Copyright 2004 BPI Communications, Inc.
The Hollywood Reporter
March 11, 2004, Thursday
Even though he is pleased that Time Warner Cable has been free-cash-flow-positive for the past few years, chairman and CEO Glenn Britt said Wednesday that core cable TV services are a mature business, meaning that his company must continue to aggressively develop and push new products to maintain growth momentum amid increased satellite competition.
"It's basically flat," Britt said about the core cable TV business in a presentation at the Bear Stearns Media, Entertainment and Information Conference in Palm Beach, Fla. "We're just fighting for market share back and forth with the satellite companies."
Since News Corp.'s takeover of DirecTV, industry observers have kept a close eye on how cable operators are trying to combat the rival service.
Citing video-on-demand, high-definition TV and digital video recorders as the key parts of future growth as high-speed Internet levels off, Britt said: "The way we're growing this business is with new products."
TWC also will look at adding wireless phone services to its current service portfolio, Britt said. Satellite TV provider EchoStar Communications and telecom firm SBC Communications have been working on a product bundle that includes wireless service.
As for voice-over-Internet protocol telephony, Britt said he believes it is fair that the sector be regulated appropriately. "If what you're operating is essentially a phone service, it should be regulated like a phone service," he said. Fees, too, should be paid to use the phone network, he said, referring to "social" obligations Congress has found are part of cable operators' responsibilities, like 911.
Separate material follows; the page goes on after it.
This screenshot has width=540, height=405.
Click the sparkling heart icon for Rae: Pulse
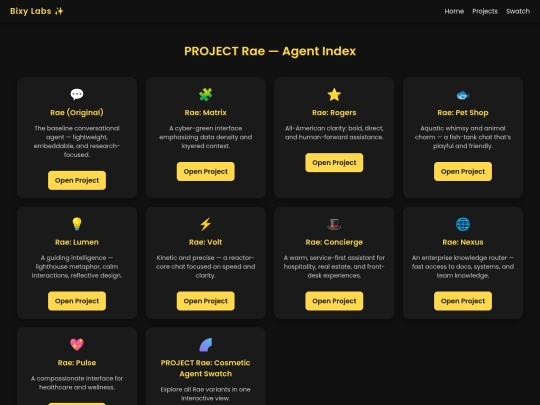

Britt said TWC has been working aggressively with movie studios to market its VOD offerings, though his company has to be careful not to take away revenue from the movie studios of corporate parent Time Warner. "Half of the revenue of movies these days comes from home video, and the lion's share of that comes from sales of DVDs," he said.
Will the second-largest cable operator in the country be looking to snap up assets? "I don't think there are benefits to getting much bigger," said Britt, adding that it would be attractive to find the right deal at the right price. TW chairman and CEO Richard Parsons also has said that he would like to grow his firm's cable footprint, but only for the right price.
Britt acknowledged Comcast Corp.'s play to buy the Walt Disney Co. and compared the advantages of a combined company to the ones TW has. "The benefits of vertical integration are obvious," he said. "It's all about risk-sharing and dealing with the changing world around us and understanding each other better. Hollywood, New York, studios and cable — by being together, we can understand each other's business better."